My water heater is the only thing running through this fuse. Water heater is a Bradford White Electric Heater 1500 Watts......I found the manual online and found the recommended fuse size to be 20A instead of the blown fuse that I found which was a 15A.


----------



## End Grain (Nov 17, 2007)

Try this. It's from the product catalog:

http://www.bussmannelectronics.com/pdf/fb13eab2-8c27-401b-b7c4-2d785e3de088.pdf

According to the info in both links, the Type T is the more resilient and heavier duty of the two types of fuses. But, both fuses will physically screw in and both will technically work and both will carry current up to the ampere rating on each. One may blow a bit faster than the other would because it's medium duty and being used on a water heater but that's about all. Since you're going to replace the heavier duty fuse with a medium duty fuse, the worst that will happen is that the medium duty fuse will blow more quickly if there is an overload or surge. Am I missing something here about your concern over using a medium duty time-delay fuse in place of the heavier duty time-delay fuse? Once the fuse blows, the current flow to the water heater's elements stops.


----------



## nap (Dec 4, 2007)

yes you can use the TL. As a matter of fact, it is more suited for the use than the T. The T has more of a time delay than the TL and is intended for use with motors and such that have high starting currents. A water heater does not have those high starting currents.


----------



## Fotoguy (Mar 3, 2008)

End Grain said:


> Am I missing something here about your concern over using a medium duty time-delay fuse in place of the heavier duty time-delay fuse? Once the fuse blows, the current flow to the water heater's elements stops.

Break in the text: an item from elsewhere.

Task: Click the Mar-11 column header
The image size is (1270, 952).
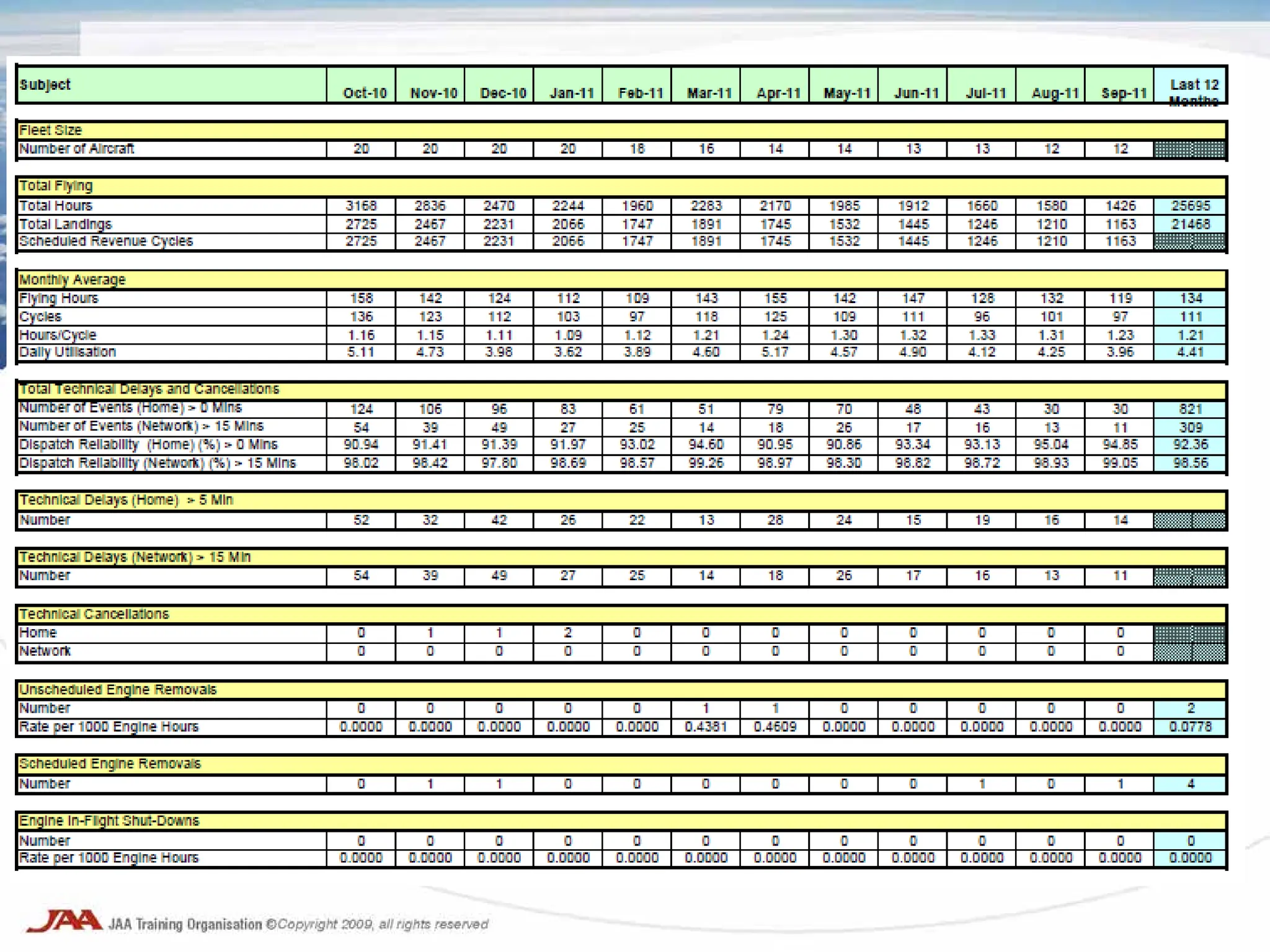Action: click(x=709, y=93)
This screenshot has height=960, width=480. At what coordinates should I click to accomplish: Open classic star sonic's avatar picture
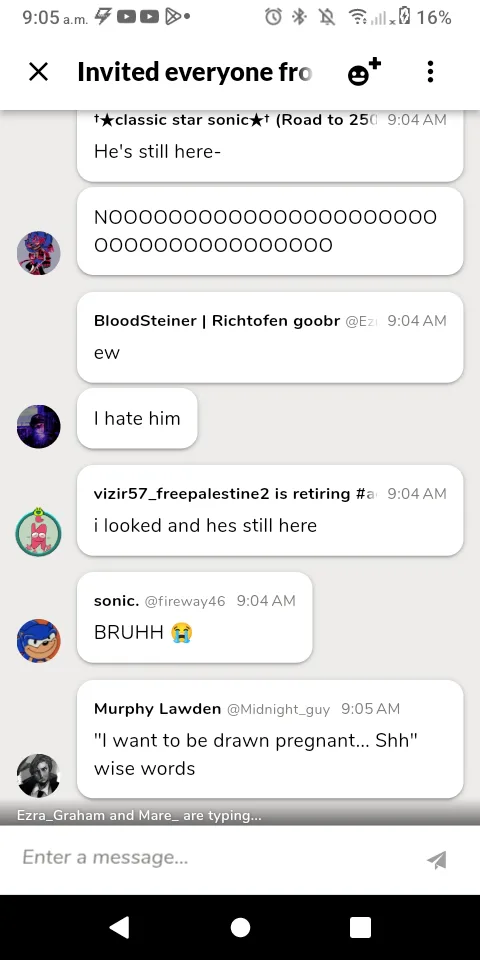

Thanks *End Grain* and *nap* for the link and the info. I rent the house and I asked the owner about it and she doesn't know either, so I told her that before we do something (like hiring somebody to replace a fuse) I'll try and find out about it first.

I've always been in a habit wherein If a part is broken I need to replace it with the same exact part. 

Thank you again for the response!


----------



## J. V. (Jun 1, 2007)

Fotoguy said:


> Newbie here!
> 
> I have an electric water heater in my garage roof and the fuse blew it's a Bussman Type T 15 amp fuse. Can I use a Type "TL" instead? What's the difference between the two fuses (other than the dual element type "T") Will it damage my water heater?
> 
> Thanks!


Excellent question! Fuse labeling is one of my pet peeves. Why can't they force the manufaturers to standardize fuse catagories. It is even worse in industrial settings. Every manufacturer uses different labeling. The only thing they do in common is put the current rating on them.


----------